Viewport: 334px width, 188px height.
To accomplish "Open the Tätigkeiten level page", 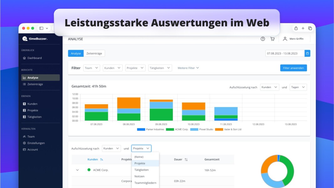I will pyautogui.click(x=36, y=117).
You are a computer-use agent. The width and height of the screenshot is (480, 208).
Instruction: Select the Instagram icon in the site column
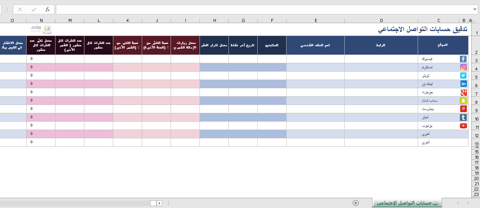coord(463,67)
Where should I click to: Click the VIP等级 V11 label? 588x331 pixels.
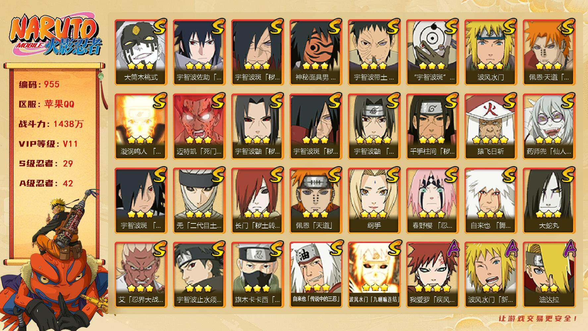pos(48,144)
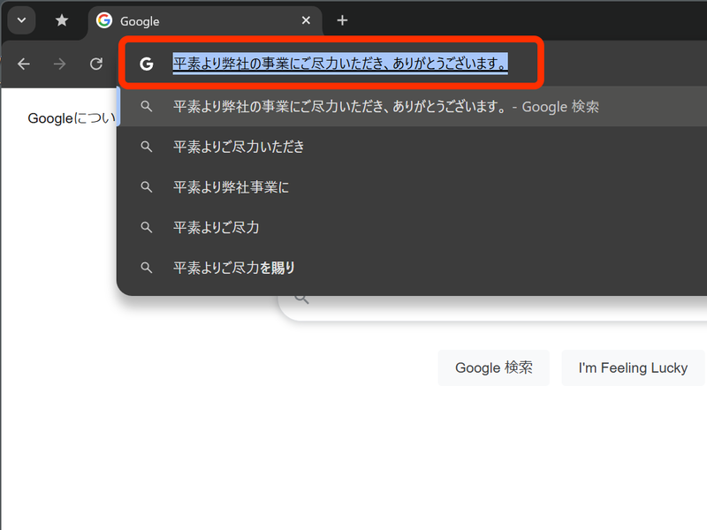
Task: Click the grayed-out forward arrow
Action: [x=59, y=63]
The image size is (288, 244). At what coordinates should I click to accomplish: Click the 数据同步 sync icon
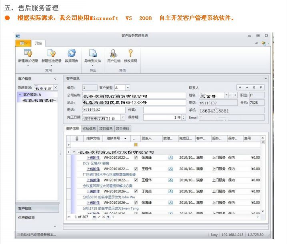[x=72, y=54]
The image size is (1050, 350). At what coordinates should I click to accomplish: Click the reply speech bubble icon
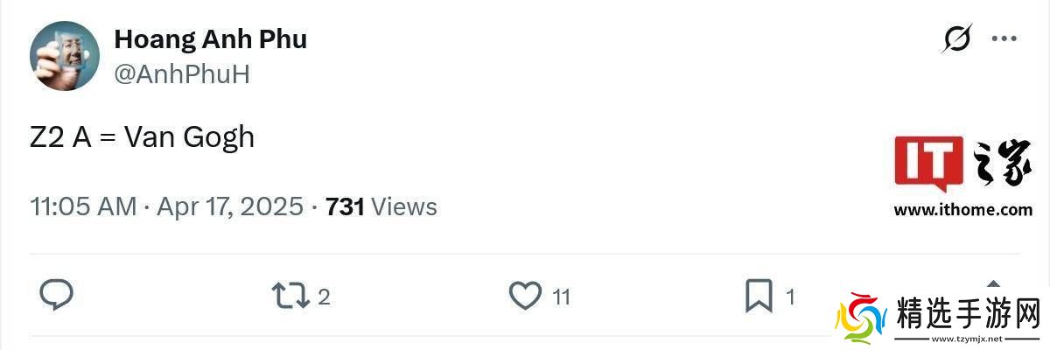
.....
* WHAT TO PRODUCE:
The answer must be an exact copy of the lines from the one containing "You are a computer-use" through the last line of the records, with no pictures included.

* RESULT FOR THIS EXERCISE:
You are a computer-use agent. The width and height of the screenshot is (480, 208).
Instruction: Select the Instagram icon in the site column
coord(463,67)
Where should I click to: Click the VIP等级 V11 label? 588x331 pixels.
pos(48,144)
Task: Click the grayed-out forward arrow
Action: [x=59, y=63]
The image size is (288, 244). At what coordinates should I click to accomplish: Click the 数据同步 sync icon
[x=72, y=54]
The image size is (1050, 350). At what coordinates should I click to accomplish: Click the reply speech bubble icon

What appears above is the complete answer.